結婚式のご祝儀袋、水引は「結び切り」と「蝶結び」どっち?

結婚式のご祝儀袋を選ぶとき、水引の結び方まで気にしたことはありますか。よく似た形でも、お祝いの種類によってふさわしい結び方が変わる、迷いやすいところです。

Q

結婚式のご祝儀袋にかける水引として、より適切とされるのはどちらでしょうか。

A.

解説

正解は「結び切り(一度結ぶとほどけない結び)」。

結婚式のご祝儀袋には「結び切り」を選ぶのが一般的なマナーとされています。固く結んでほどけないその形が、「結婚は一度きりであってほしい」という願いを表すとされているからです。

水引の歴史は飛鳥時代にまでさかのぼるとされています。607年に隋へ渡った遣隋使・小野妹子が帰朝した際(608年)、献上品に紅白に染め分けた麻紐を結んで持ち帰ったのが起源という説が知られています。その後、和紙をこよりにして水のりを引いて固めた現在の形へと発展し、江戸時代には庶民の贈答文化として広く定着しました。結び方の意味が生まれたのもこの文化的な積み重ねの中でのことです。一般社団法人全日本冠婚葬祭互助協会のウェブサイトでも、結婚式のご祝儀には結び切りを用いることが明記されています。本数については金銀または紅白の10本が婚礼の場では一般的とされており、5本を重ねて10本に見立てる場合もあります。

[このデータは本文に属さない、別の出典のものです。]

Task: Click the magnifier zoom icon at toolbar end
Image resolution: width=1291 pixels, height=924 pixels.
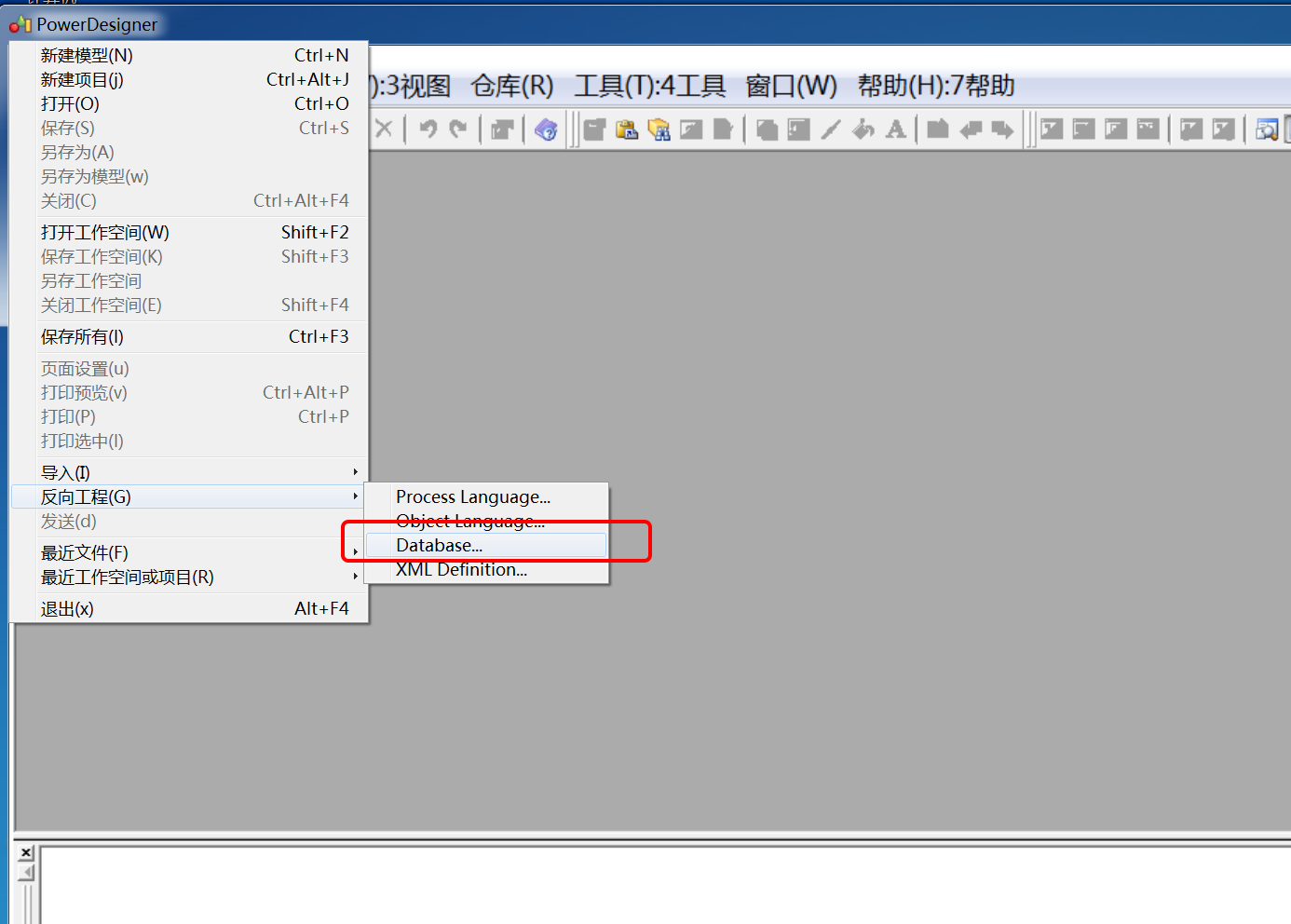Action: tap(1267, 129)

一方、「蝶結び(花結び)」はひもを引けば簡単にほどいて結び直せることから、出産や進学など「何度繰り返してもうれしいお祝い」に向くとされます。一般的な慶事では5本、格式を重んじる場面では7本が使われることが多いようです。

なお、結び切りに似た「あわじ結び(あわび結び)」も結婚式に使えるとされています。結び切りの両端を輪にして鮑の形に見立てたもので、一度結ぶとほどきにくく、かつ両端を引くとさらに強く締まる構造から「末永く縁が続く」とも解釈されます。見た目も華やかなため、婚礼の贈り物で見かけることが少なくありません。

購入の際は、水引の種類だけでなく包む金額とのバランスも確認しておくと無難です。目安として、3万円以上の包みには格式のある金銀10本の結び切りや豪華なあわじ結びが使われることが多く、袋と金額が見合っていないと目立つ場合があります。「結び切りかあわじ結びか」さえ確認しておけば、結婚式のご祝儀袋の水引選びで大きく外すことは少ないでしょう。